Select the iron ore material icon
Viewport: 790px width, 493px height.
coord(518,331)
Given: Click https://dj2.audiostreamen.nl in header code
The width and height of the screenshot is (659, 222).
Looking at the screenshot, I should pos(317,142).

+ + + + + + +

[WHAT NEEDS TO BE DONE]: Retype the lines beginning at the one containing "Given: Click https://dj2.audiostreamen.nl" and ending at the final line of the material, both included.

[YOUR SOLUTION]:
Given: Click https://dj2.audiostreamen.nl in header code
The width and height of the screenshot is (659, 222).
Looking at the screenshot, I should pos(317,142).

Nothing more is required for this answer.